Texte de Frédéric Bastien, professeur d’ paru dans Le Devoir du 20 octobre 2011.

Le 3 octobre dernier, la Coalition pour l’histoire et la Fondation Lionel-Groulx publiaient une étude sur l’enseignement et la recherche en histoire au Québec, dénonçant, chiffres à l’appui, la place minuscule qu’occupent les grands personnages et les grands événements politiques qui ont marqué notre passé. La part du lion revient à l’histoire sociale qui s’intéresse aux pauvres, aux immigrants, aux exclus, etc. Ce constat en a dérangé plusieurs parmi les spécialistes, dont l’historienne Denyse Baillargeon, qui a réagi dans Le Devoir.

(…)

Ces chiffres n’ébranleront pas les tenants de l’histoire sociale qui se désintéressent passablement de ce que le peuple a envie de lire. Mieux que cela, ils confisquent les ressources à leur profit pour écrire une histoire dont le peuple ne veut pas. C’est ainsi qu’un professeur de l’Université Bishop’s, l’un des deux seuls universitaires travaillant sur les rébellions de 1837-1838, a vu ses demandes de subvention systématiquement rejetées pendant plusieurs années pour la rédaction d’un livre sur le sujet.

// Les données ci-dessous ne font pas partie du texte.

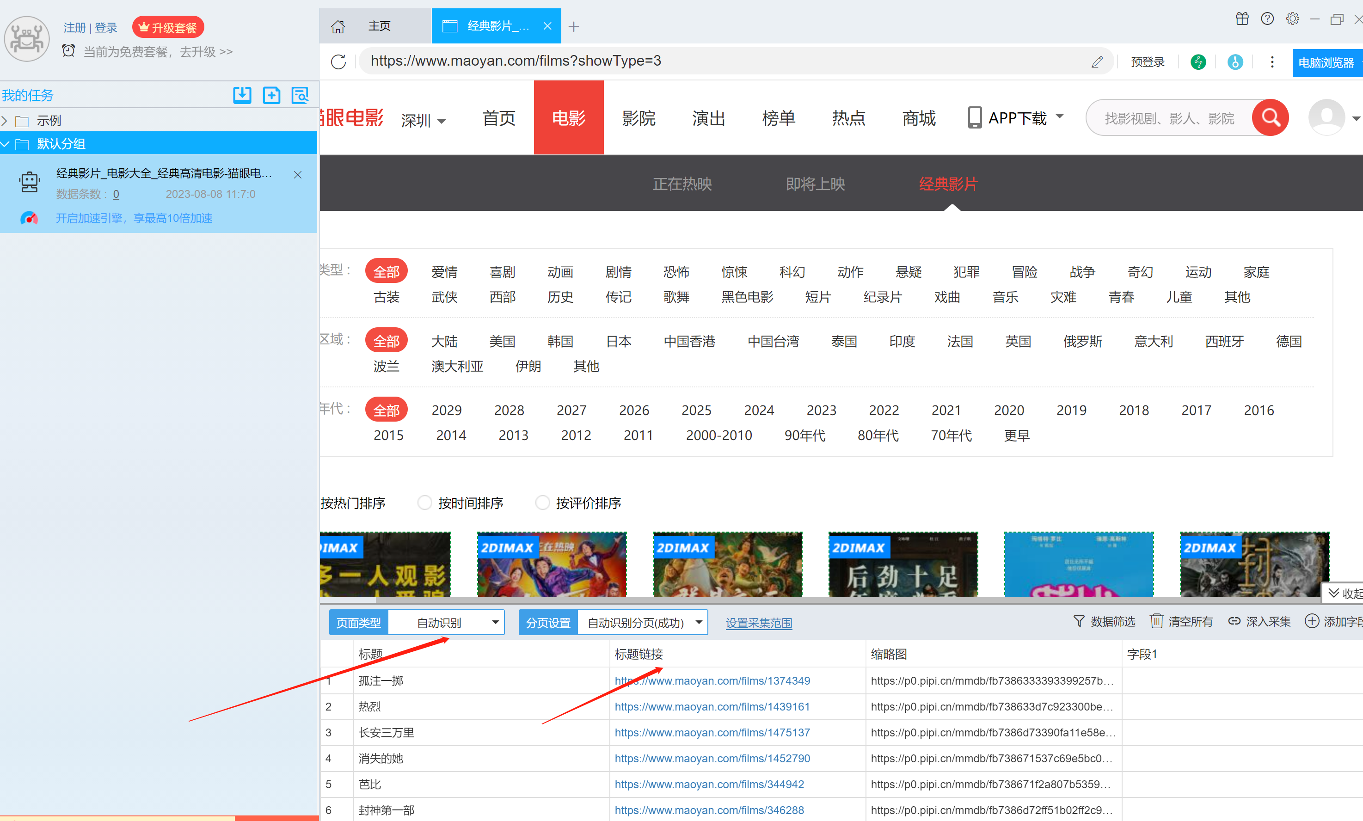The image size is (1363, 821).
Task: Open the gift box icon
Action: 1242,19
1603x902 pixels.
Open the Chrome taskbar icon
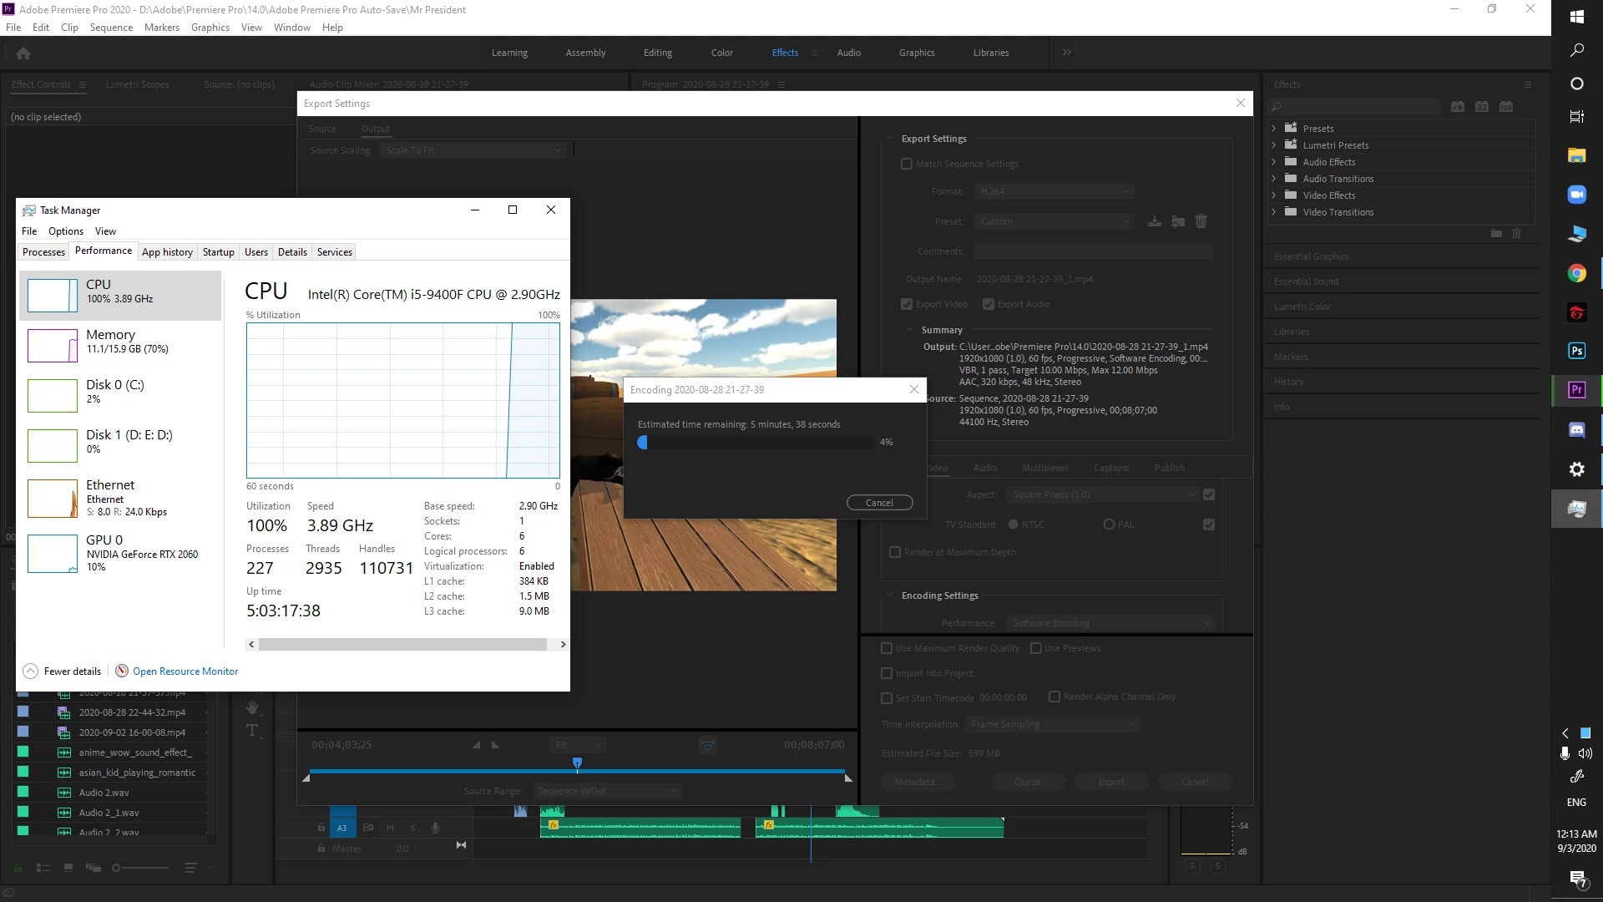(1576, 273)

Pendant ce temps-là, le Fonds québécois de recherche Société et culture donnaient 128 000 $ d’argent public à un groupe de trois historiens de l’Université de Sherbrooke et l’Université de Montréal afin d’étudier «la construction de la masculinité à travers l’observation des normes et déviances masculines dans les collèges classiques au Québec» entre 1800 et 1960.